* **Provided passage**
┌──

Digging through the tickets, it appears we have a few near-duplicates requesting some form of binary storage inside the database. Whilst I'm -0 (RDBMSes are not for binary data!), but I can see the use for them in some circumstances (#2417 lists a few), and these are likely to be a fairly commonly requested feature.
We have an ancient ticket at #250 from Jacob detailing the need for this, #652 wants an upload-to-database facility for Image- and FileFields. Finally, there's a patch in #2417 which implements a small binary field which JKM says is "very very good". Marc Fargas has added docs, etc.
So - if we do want a BinaryField we could use #2417 and make it suitable for larger binary stores (e.g. the VARBINARY used for MySQL has a max length of 255 bytes - perfect for the small bin. chunks wanted in #2417, but not for larger data), and then hook it up to Image/FileFields for #652.

└──

Stored dataset items
┌──

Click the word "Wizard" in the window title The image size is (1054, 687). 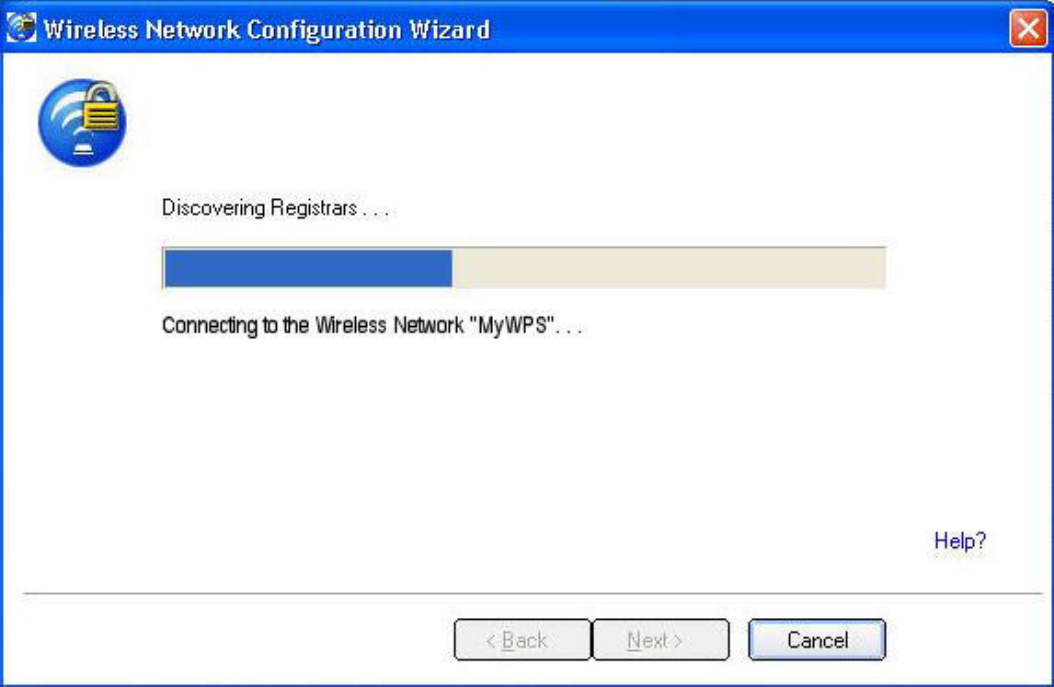[450, 30]
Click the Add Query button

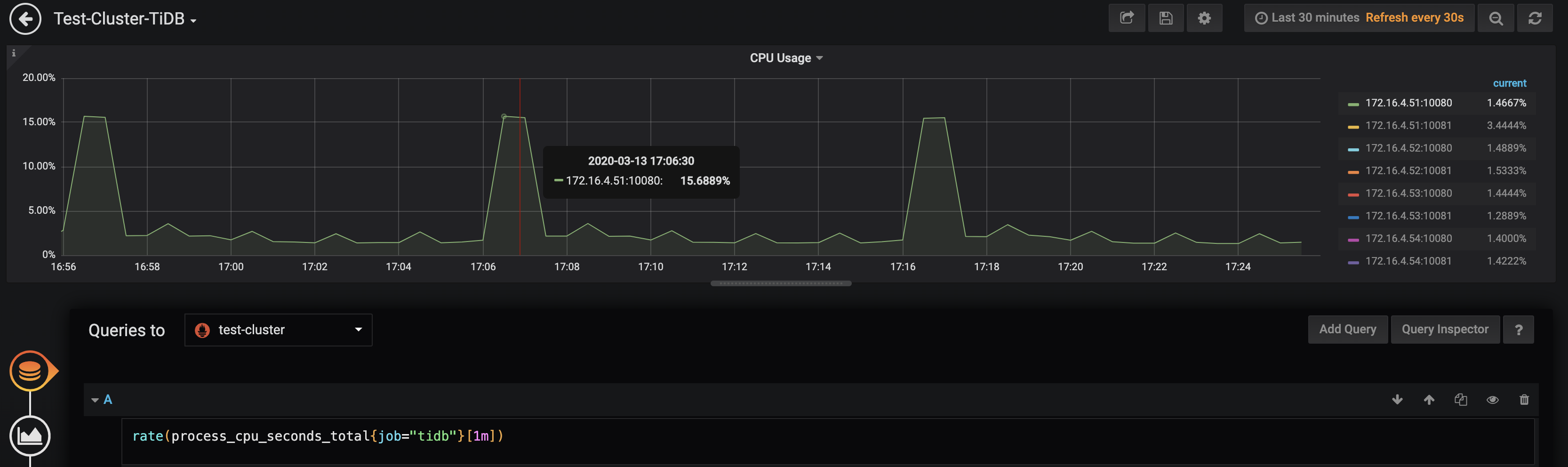point(1347,330)
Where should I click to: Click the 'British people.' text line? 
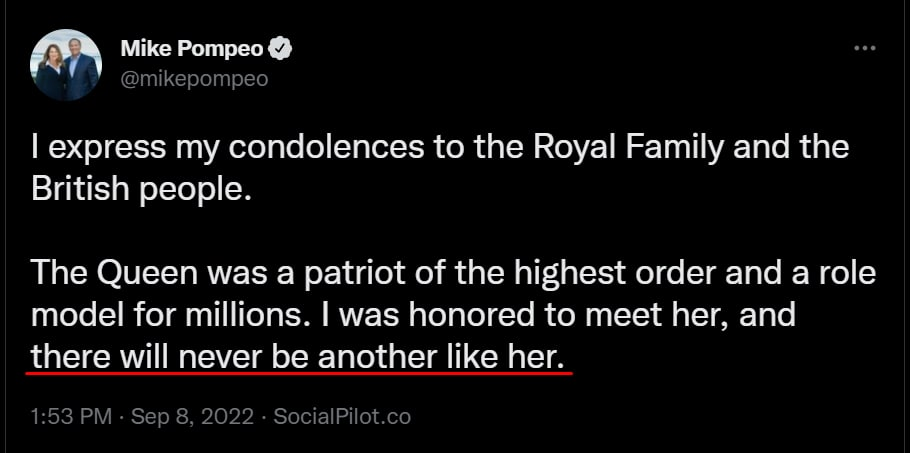pyautogui.click(x=138, y=189)
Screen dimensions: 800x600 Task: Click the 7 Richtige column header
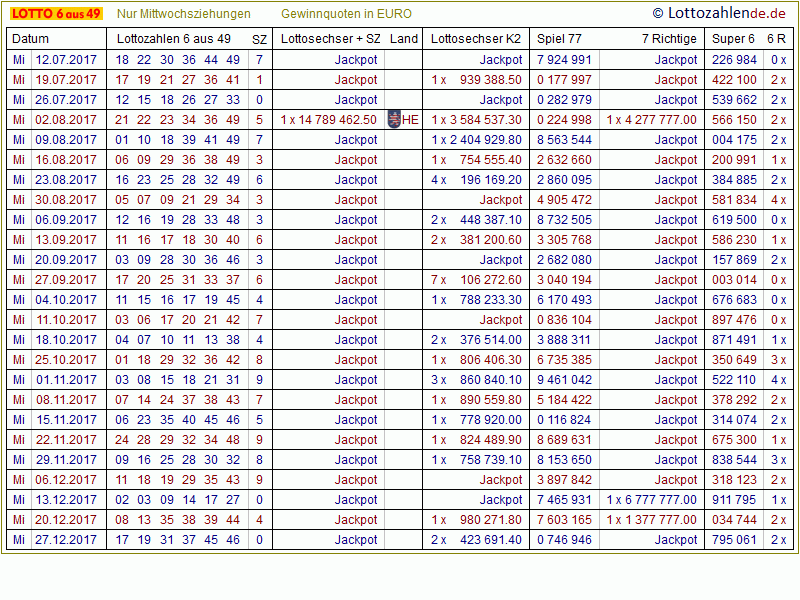pyautogui.click(x=669, y=39)
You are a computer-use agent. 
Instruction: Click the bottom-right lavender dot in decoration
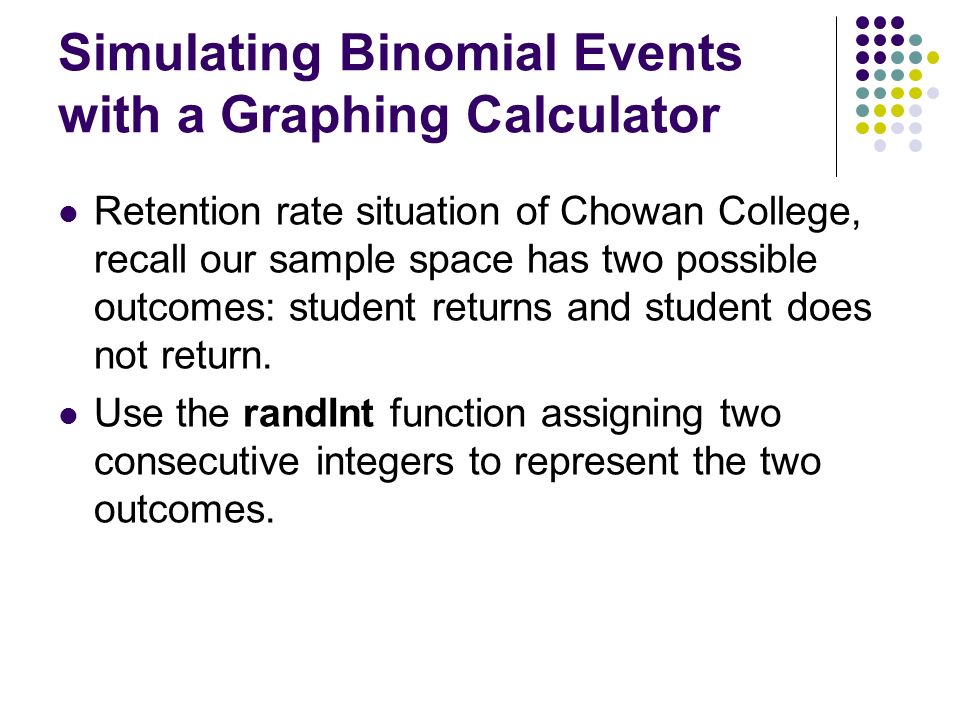pos(915,146)
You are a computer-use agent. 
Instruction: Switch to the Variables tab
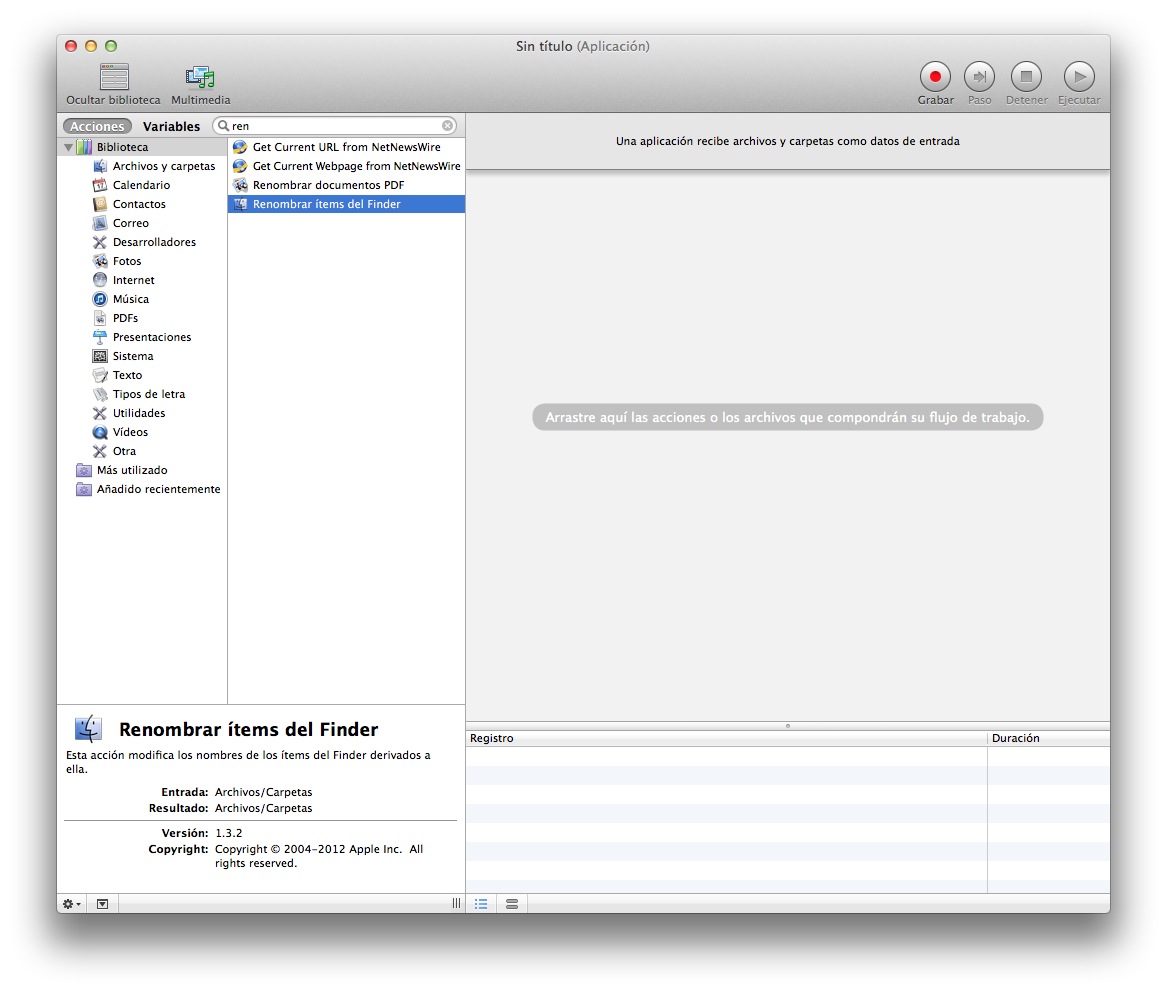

└──

* **Problems and tasks**
1. Reproduce the stored dataset entries from the line containing "Click the Add Query button" through the end of the entries, inclusive, and leave out the pictures.
2. Carry on the discussion of storing binary data in the database from the point where it stops.

* **Answer set**
1.
Click the Add Query button

point(1347,330)
Where should I click to: Click the 'British people.' text line? 
pyautogui.click(x=138, y=189)
Screen dimensions: 800x600 Task: Click the 7 Richtige column header
pyautogui.click(x=669, y=39)
You are a computer-use agent. 
Instruction: Click the bottom-right lavender dot in decoration
pos(915,146)
You are a computer-use agent. 
Instruction: Switch to the Variables tab

2.
An alternate solution is to check in #2417 for small binary chunks, and then hold 652 back until we decide if we want a LargeBinaryField for large binary chunks suitable for file uploads.
Whether you think RDMSSes are for binary data is mostly by the by.
IMO the patch for #2417 is sub-optimal as it:
1) Subclasses the Char field. 2) Does not provide an intelligent manipulator.
The solution to this problem is to provide a form upload field with the addition of a checkbox to signify deletion of the currently saved binary data. There is no sensible way to SHOW the current binary data - we can leave that up to the application designer.
I think a BinaryField could even help getting less data saved into the database, as some binary data fits well into the database, but must be saved as ASCII now (converted or by using a different format).
For example the full-history-branch uses pickle (cPickle) to serialize the data of an object. pickle known multiple methods to store the data. By default is creates a ASCII-dump, but you can change this behavior. From the docs (http://docs.python.org/lib/node316.html): "By default, the pickle data format uses a printable ASCII representation. This is slightly _more voluminous_ than a binary representation." Besides the other methods provide some optimization: "Protocol version 2 was introduced in Python 2.3. It provides much _more efficient_ pickling of new-style classes."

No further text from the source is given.